The following from the Italian news agency ANSA on December 12th (via Rorate Caeli, "An eminent confirmation," 12/12):
"The publication of the Motu Proprio from the Pope which will liberalize the celebration of the Latin Mass according to the Missal of Saint Pius V is close." Who affirmed this was Cardinal Jorge Arturo Medina Estevez, member of the Ecclesia Dei Commission, which met this morning to discuss the liberalization of the Mass in Latin. "We studied the document with tranquility," the Cardinal affirmed. "We discussed [it] together for over 4 hours and to make some corrections to the text of the Motu Proprio." The next step belongs to Cardinal Dario Castrillon Hoyos (president of the commission), who will present the text to Benedict XVI. There shall perhaps be another meeting of the Ecclesia Dei Commission, Medina added. Another member of the [Commission], the Cardinal of Lyon [sic -> Bordeaux], Jean Pierre [sic] Ricard, did not wish to make any comment, underlining that "[he] is bound by the pontifical secret".
(Sources: in French [CathoBel, 12/12/06]--in which it is reported that Medina would have said that another plenary meeting is "probably not needed"; original ANSA dispatch in Italian, Una Voce Venetia, 12/12/06)

Then, yesterday, Rorate Caeli reported ("Some more information on yesterday's meeting," 12/12/06) that in Wednesday's edition of Il Giornale, Andrea Tornielli confirmed the words provided by Cardinal Medina on the content of the plenary meeting of the Ecclesia Dei commission:
In the order of the day for the meeting was also a discussion on the juridical framework in which to place the Lefebvrists after their readmission into full communion with the Holy See.

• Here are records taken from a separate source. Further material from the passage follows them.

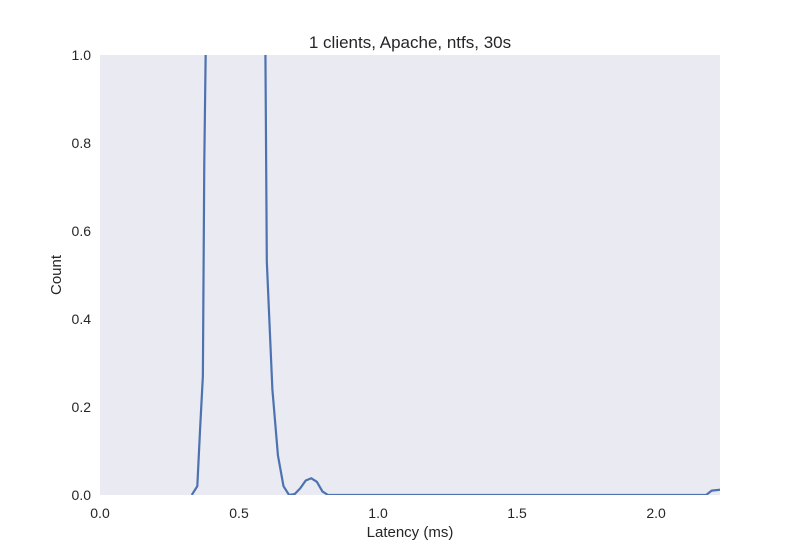 This screenshot has width=800, height=550. What do you see at coordinates (100, 513) in the screenshot?
I see `x-tick-label: 0.0` at bounding box center [100, 513].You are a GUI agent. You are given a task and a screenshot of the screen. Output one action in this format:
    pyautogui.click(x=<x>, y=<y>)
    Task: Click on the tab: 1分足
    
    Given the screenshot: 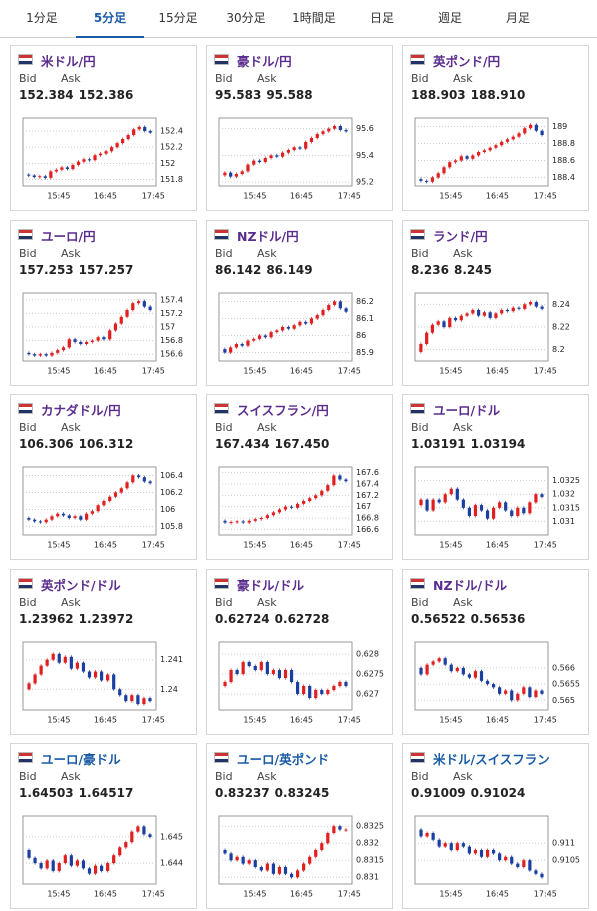 What is the action you would take?
    pyautogui.click(x=42, y=18)
    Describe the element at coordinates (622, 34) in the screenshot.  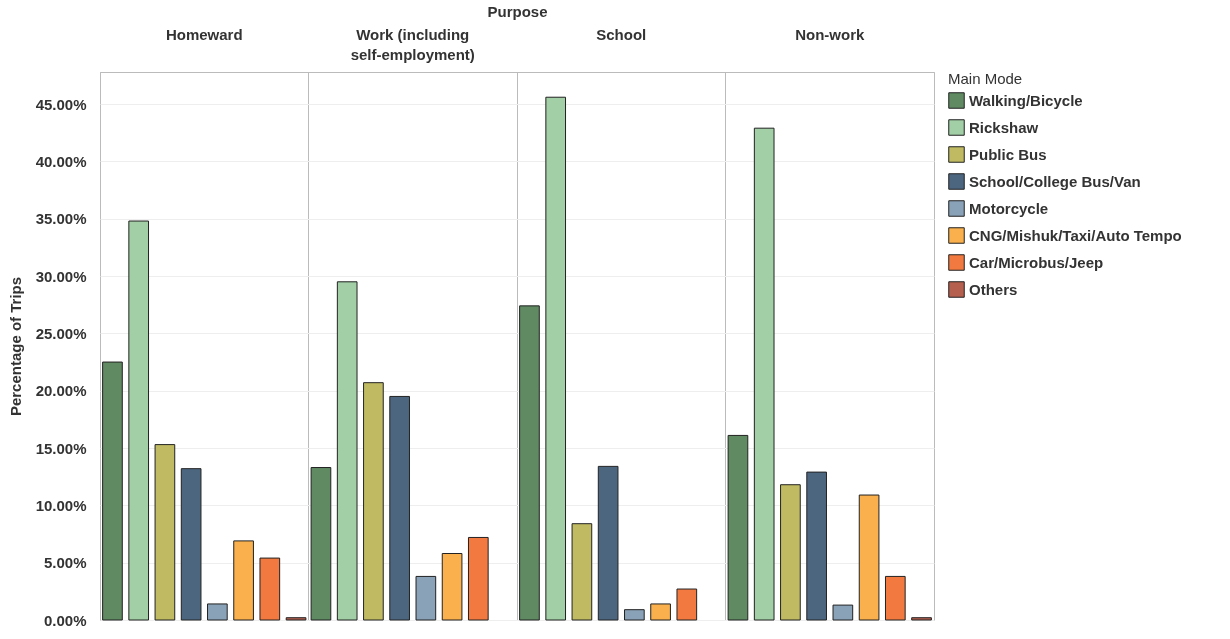
I see `x-tick-label: School` at that location.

The debated questions were, thus, two. ...

Benedict XVI intends to extend the indult of his predecessor, in fact withdrawing from the bishops discretionary power on the matter: the Missal of Saint Pius V is no longer abolished, and even if the ordinary Roman Rite is that originated from the post-conciliar liturgical reform, the old one -- used by centuries in the Church -- can subsist as an "extraordinary rite".

The bishops, therefore, will not be able to deny the ancient mass anymore, but only regulate its eventual celebration, together with the parish priests, harmonising it with the need of the community. The corrections included would have reduced from 50 to 30 the minimal number of faithful who ask for the celebration according to the old rite. As for the readmission of the Lefebvrists, once the rite of Saint Pius V is liberalized, the deal should be easier.
[Hat tip to Rorate Coeli for prividing these English translations of the news releases.]